> _AIM OF THE EXERCISE_
Take the entries that follow and return exactly the lines from the one holding "The image size is (1092, 1092)." through the one holding "Given: Click the blue up-arrow profit icon", both included. Nothing else is needed.

> _INPUT DATA_
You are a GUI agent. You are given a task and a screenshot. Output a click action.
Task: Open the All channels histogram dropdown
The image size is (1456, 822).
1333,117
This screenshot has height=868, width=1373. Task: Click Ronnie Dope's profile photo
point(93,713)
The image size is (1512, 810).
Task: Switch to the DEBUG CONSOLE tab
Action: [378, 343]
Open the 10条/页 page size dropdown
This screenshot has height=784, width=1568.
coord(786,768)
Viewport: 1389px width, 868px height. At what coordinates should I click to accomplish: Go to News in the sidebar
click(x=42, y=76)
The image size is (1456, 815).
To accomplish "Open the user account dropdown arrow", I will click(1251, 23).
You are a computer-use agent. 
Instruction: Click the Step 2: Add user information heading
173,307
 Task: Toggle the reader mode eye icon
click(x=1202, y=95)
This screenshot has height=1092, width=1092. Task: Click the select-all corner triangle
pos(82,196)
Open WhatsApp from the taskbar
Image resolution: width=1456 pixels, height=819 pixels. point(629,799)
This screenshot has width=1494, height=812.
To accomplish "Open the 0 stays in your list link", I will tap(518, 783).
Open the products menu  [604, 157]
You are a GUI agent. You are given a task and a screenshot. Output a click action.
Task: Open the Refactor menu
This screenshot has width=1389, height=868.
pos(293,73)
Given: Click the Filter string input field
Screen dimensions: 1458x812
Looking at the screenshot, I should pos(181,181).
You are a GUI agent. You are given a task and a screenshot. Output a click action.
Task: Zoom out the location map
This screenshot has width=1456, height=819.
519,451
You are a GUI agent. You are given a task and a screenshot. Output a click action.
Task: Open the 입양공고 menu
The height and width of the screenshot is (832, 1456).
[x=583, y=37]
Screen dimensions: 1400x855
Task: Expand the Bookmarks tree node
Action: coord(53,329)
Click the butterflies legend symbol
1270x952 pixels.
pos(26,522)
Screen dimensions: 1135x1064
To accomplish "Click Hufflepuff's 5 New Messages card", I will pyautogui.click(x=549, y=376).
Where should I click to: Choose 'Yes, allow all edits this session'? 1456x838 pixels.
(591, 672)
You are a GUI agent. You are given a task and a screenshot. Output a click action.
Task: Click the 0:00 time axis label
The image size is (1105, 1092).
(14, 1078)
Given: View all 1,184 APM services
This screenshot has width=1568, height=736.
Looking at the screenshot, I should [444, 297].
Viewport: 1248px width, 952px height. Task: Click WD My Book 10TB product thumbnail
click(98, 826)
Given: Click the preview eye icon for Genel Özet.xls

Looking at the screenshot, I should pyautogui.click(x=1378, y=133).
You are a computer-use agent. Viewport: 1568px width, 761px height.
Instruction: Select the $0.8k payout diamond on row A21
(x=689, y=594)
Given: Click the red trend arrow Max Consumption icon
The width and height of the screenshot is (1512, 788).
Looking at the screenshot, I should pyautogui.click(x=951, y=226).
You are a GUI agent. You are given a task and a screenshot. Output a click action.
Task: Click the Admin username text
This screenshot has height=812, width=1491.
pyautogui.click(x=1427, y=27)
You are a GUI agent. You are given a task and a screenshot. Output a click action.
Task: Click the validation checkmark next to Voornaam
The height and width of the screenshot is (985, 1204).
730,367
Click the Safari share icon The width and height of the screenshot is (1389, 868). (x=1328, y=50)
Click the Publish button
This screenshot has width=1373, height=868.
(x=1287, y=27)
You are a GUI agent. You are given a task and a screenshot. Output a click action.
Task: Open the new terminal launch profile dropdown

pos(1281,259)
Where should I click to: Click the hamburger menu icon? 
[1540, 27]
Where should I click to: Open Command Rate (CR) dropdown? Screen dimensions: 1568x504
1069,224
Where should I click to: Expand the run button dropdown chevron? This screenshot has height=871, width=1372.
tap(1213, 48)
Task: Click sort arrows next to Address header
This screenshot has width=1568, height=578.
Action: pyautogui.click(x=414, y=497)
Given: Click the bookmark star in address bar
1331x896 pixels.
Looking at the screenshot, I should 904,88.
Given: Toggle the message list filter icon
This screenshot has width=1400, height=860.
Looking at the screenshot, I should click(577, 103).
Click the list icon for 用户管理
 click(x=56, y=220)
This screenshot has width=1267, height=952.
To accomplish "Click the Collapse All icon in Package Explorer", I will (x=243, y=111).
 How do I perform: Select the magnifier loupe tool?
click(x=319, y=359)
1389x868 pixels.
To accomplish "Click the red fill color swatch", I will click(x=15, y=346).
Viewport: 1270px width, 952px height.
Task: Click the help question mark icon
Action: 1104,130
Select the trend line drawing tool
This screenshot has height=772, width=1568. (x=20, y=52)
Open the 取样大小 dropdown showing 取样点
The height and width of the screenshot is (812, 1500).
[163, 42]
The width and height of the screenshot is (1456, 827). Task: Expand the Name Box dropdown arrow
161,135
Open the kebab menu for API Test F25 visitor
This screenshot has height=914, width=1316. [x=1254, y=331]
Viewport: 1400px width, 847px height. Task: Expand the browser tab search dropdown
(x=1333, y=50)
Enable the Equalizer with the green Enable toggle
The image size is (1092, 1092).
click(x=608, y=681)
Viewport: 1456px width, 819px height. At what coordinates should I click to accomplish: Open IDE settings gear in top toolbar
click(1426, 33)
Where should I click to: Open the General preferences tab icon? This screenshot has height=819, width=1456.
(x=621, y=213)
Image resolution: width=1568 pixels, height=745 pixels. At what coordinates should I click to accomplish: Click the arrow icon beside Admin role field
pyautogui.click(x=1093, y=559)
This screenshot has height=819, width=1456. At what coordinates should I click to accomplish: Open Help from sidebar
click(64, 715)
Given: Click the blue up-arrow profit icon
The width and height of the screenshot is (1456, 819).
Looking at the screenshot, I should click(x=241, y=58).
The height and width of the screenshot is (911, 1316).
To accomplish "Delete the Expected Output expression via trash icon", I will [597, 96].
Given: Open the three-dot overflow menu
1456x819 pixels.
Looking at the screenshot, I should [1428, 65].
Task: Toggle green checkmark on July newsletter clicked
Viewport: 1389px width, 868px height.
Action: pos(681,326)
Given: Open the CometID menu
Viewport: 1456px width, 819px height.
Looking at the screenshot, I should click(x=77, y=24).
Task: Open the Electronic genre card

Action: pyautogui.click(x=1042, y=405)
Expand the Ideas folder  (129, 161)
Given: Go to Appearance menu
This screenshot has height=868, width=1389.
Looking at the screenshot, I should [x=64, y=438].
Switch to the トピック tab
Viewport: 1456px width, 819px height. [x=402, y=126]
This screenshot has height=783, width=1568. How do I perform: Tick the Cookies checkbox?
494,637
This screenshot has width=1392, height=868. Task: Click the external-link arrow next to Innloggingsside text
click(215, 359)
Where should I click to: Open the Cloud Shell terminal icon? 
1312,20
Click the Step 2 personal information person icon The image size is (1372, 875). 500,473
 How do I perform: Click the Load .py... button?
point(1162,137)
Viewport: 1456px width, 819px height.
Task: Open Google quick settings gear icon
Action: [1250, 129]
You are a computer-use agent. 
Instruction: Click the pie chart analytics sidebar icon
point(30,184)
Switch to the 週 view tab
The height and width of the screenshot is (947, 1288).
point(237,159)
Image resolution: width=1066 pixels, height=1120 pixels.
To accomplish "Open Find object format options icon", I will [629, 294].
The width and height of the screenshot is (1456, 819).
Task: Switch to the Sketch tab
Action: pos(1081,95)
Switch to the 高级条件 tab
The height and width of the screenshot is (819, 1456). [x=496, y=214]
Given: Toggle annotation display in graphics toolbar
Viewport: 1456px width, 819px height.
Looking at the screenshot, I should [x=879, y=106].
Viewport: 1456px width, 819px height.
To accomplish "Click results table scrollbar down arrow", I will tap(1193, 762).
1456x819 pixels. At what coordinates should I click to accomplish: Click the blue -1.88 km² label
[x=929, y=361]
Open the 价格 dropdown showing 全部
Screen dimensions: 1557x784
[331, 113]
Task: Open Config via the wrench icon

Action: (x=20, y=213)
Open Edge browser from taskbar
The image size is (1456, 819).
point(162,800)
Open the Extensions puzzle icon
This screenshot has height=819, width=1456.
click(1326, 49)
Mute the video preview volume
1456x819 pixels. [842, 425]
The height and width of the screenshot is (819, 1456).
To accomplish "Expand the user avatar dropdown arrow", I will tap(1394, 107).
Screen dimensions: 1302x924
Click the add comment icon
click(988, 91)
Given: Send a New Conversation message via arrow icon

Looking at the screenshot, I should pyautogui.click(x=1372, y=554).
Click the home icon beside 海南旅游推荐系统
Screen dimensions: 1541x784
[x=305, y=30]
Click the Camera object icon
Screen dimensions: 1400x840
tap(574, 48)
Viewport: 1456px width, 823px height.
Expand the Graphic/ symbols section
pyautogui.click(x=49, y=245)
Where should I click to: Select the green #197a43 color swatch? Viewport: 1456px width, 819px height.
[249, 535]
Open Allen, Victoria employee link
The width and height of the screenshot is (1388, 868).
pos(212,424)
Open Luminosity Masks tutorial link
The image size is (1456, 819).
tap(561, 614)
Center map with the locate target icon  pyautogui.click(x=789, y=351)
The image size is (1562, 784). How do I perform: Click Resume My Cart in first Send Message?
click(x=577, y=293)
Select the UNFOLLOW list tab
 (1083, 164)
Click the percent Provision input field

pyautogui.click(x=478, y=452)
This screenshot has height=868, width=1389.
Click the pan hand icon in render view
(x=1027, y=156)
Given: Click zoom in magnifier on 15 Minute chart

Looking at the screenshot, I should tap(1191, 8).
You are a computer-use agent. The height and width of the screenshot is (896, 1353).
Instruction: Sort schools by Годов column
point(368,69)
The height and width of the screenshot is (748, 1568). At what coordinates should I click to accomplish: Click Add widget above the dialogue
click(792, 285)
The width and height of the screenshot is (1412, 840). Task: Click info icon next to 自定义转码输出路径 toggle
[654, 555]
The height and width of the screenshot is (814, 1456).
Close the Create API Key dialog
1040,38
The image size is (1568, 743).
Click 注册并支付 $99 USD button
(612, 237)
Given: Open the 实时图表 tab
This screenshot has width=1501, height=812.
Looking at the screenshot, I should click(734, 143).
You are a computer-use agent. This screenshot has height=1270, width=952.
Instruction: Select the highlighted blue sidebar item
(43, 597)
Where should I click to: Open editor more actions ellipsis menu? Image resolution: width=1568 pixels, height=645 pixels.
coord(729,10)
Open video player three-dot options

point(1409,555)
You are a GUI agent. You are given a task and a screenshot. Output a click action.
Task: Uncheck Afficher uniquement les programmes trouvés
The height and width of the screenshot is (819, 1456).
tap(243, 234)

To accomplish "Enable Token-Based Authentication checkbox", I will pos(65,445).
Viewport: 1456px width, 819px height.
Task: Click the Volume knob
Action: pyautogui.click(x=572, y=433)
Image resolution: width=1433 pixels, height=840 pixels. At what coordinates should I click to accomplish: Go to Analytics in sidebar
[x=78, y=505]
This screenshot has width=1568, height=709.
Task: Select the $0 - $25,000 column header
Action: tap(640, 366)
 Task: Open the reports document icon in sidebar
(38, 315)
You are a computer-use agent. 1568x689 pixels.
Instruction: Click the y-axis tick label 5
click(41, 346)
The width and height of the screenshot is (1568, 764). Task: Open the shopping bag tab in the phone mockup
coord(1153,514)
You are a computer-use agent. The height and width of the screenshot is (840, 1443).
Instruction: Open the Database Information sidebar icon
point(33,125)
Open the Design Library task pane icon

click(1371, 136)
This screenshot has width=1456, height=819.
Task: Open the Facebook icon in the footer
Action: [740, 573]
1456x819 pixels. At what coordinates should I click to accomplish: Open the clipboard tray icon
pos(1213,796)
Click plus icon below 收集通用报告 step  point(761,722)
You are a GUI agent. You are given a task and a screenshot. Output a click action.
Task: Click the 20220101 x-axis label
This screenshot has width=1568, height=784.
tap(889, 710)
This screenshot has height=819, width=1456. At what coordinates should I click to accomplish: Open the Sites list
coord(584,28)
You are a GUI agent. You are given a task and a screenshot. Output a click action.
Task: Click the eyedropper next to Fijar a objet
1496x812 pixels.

> _TASK OUTPUT_
The image size is (1092, 1092).
click(x=608, y=681)
Viewport: 1456px width, 819px height. At what coordinates should I click to accomplish: Open IDE settings gear in top toolbar
click(1426, 33)
Where should I click to: Open the General preferences tab icon? This screenshot has height=819, width=1456.
(x=621, y=213)
Image resolution: width=1568 pixels, height=745 pixels. At what coordinates should I click to accomplish: Click the arrow icon beside Admin role field
pyautogui.click(x=1093, y=559)
This screenshot has height=819, width=1456. At what coordinates should I click to accomplish: Open Help from sidebar
click(64, 715)
Given: Click the blue up-arrow profit icon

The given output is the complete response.